Ideally, consumers would keep and shred their receipts, but in practice, many do not. Moreover, businesses may keep receipt copies, presenting another possible security gap. Accordingly, in recent years states have begun passing laws prohibiting the inclusion of certain data on credit-card and debit-card receipts. And, in 2003, the federal government passed FACTA, which amends the Fair Credit Reporting Act (FCRA).
What happens if a merchant violates FACTA? A plaintiff may recover statutory damages (without being required to provide any proof of injury) of $100 to $1,000 per violation, without limitation, but only if the violation of the statute was willful. Thus, large businesses could face stiff penalties if they generated thousands of improperly formatted receipts daily.
Can a Web Screen Shot Count as a Receipt Under FACTA? Two Key Court Precedents
As described above, FACTA applies to electronically-printed receipts that are provided to the customer. It's obvious that such receipts include the printouts that consumers typically receive at point-of-sale terminals. But what about online receipts presented to the customer via screen shot -- including "order confirmation" pages, and "your order has shipped" messages? Do these also count as electronically-printed receipts under FACTA? I will discuss two recent suits that raised the question.
The first suit, Kelleher v. Eaglerider , Inc. was filed in the U.S. District Court for the Northern District of Illinois. The suit arose as follows: James Kelleher and Yoav Yaakoby each separately used the web to reserve a rental motorcycle from Eaglerider, Inc. At the end of the reservation process, the plaintiffs allege, they saw a booking confirmation that included their credit cards' expiration dates on their computer screens. As a result, they sued Eaglerider under FACTA, contending that the confirmations they received were "electronically printed" receipts subject to FACTA's truncation requirements. They both sought statutory damages.
Eaglerider moved for summary judgment, on the ground that the screenshots were not printed "receipts" within the meaning of FACTA. By contrast, Kelleher and Yaakoby argued that there is no basis in FACTA for treating the screenshots differently from ordinary paper receipts.
The court sided with Eaglerider. In so doing, it pointed to the only appellate court decision on the matter, the ruling by the U.S. Court of Appeals for the Seventh Circuit in Shlahtichman v. 1-800 Contacts, Inc.
In Shlahtichman , the plaintiff purchased contact lenses from an online retailer, and received an e-mail confirmation that included the expiration date of his credit card.
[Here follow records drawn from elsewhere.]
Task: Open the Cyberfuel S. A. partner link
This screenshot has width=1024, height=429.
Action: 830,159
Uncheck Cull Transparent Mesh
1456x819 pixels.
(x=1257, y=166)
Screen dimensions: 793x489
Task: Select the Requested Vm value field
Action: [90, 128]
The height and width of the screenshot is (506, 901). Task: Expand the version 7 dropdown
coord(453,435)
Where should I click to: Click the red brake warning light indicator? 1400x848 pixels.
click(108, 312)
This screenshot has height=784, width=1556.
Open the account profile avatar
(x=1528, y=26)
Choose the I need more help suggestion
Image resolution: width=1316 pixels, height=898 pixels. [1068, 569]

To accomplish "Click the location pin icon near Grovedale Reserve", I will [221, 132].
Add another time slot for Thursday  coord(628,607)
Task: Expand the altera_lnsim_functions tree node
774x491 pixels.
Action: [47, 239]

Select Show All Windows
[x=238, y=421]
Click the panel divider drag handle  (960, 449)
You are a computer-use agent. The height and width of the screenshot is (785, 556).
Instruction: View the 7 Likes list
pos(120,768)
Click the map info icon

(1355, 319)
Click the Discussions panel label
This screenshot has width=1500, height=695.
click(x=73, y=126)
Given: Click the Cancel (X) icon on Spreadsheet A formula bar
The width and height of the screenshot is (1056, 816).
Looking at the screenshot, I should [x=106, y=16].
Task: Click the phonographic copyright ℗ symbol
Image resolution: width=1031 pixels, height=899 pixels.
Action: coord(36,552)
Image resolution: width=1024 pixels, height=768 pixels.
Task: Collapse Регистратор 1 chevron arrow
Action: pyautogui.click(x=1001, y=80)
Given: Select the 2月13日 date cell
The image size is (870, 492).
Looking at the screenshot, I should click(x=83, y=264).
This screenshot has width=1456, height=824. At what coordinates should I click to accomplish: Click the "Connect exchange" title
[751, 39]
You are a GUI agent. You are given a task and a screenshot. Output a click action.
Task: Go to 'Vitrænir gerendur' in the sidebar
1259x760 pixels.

The Seventh Circuit rejected his contention that the email was an "electronically printed" receipt under FACTA -- and that therefore the retailer had violated FACTA by including the credit-card expiration date.
The Court noted that "[W]hen one refers to a printed receipt, what springs to mind is a tangible document." Moreover, the ordinary or natural meaning of the term "print" refers to a recording to paper, not a recording on a computer screen.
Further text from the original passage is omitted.